License applications for Dominion’s proposed North Anna reactor in Virginia and Luminant’s two proposed reactors at Comanche Peak, in Texas—the two U.S. facilities that have chosen Mitsubishi Heavy Industries’ (MHI’s) Advanced Pressurized Water Reactor (APWR)—will be delayed by more than 18 months. The Nuclear Regulatory Commission (NRC) said structural changes made by MHI to its reactor design require a lengthened review time.

The NRC sent separate letters to Luminant and Dominion telling the companies that structural changes to the US-APWR design by MHI required a new seismic analysis. “MHI proposed a number of new strategies for expediting the resolution of the remaining technical issues associated with the review of the DC application. MHI also proposed a number of schedule improvements based on the implementation of the new strategies,” the agency wrote. “The NRC staff believes that it would be premature at this time to make any schedule improvements until the proposed strategies are implemented and proven to be effective.”

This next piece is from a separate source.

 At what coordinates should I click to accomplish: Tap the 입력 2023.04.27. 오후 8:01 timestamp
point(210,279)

MHI submitted a standard design certification application for its US-APWR on December 31, 2007. Last month the company “proposed a number of new strategies for expediting the resolution of the remaining technical issues associated with the review of the design certification (DC) application," the NRC said.

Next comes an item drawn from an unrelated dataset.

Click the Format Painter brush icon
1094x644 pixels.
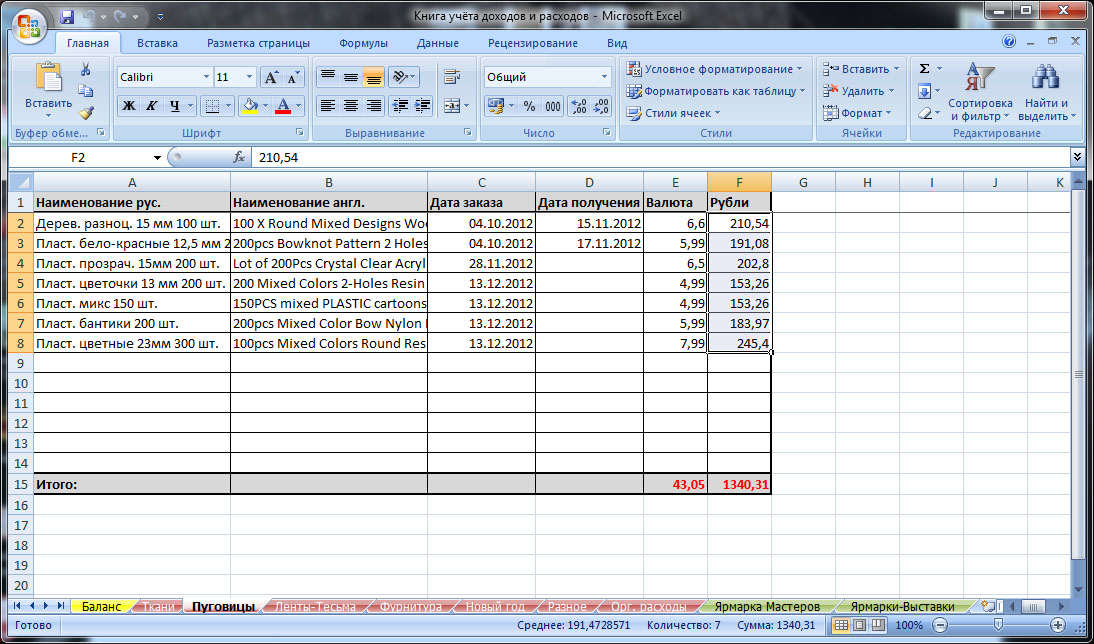86,113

The delay means a safety review of Luminant’s Comanche Peak Units 3 and 4 will be finalized in June 2013—not December this year, as had been planned. A safety review for Dominion’s North Anna plant will take place in July 2013, instead of February 2011. Dominion had initially chosen GE-Hitachi’s Economic Simplified Boiling Water Reactor (ESBWR) for the project.

On Monday, meanwhile, NRC Chair Gregory Jaczko was widely quoted as saying that approvals of other reactor designs under review at the federal body could be made in the coming months—as early as this summer. These include Westinghouse’s AP1000, and GE-Hitachi Nuclear Energy’s advanced boiling water reactor and ESBWR (see related story on the ESBWR in this issue).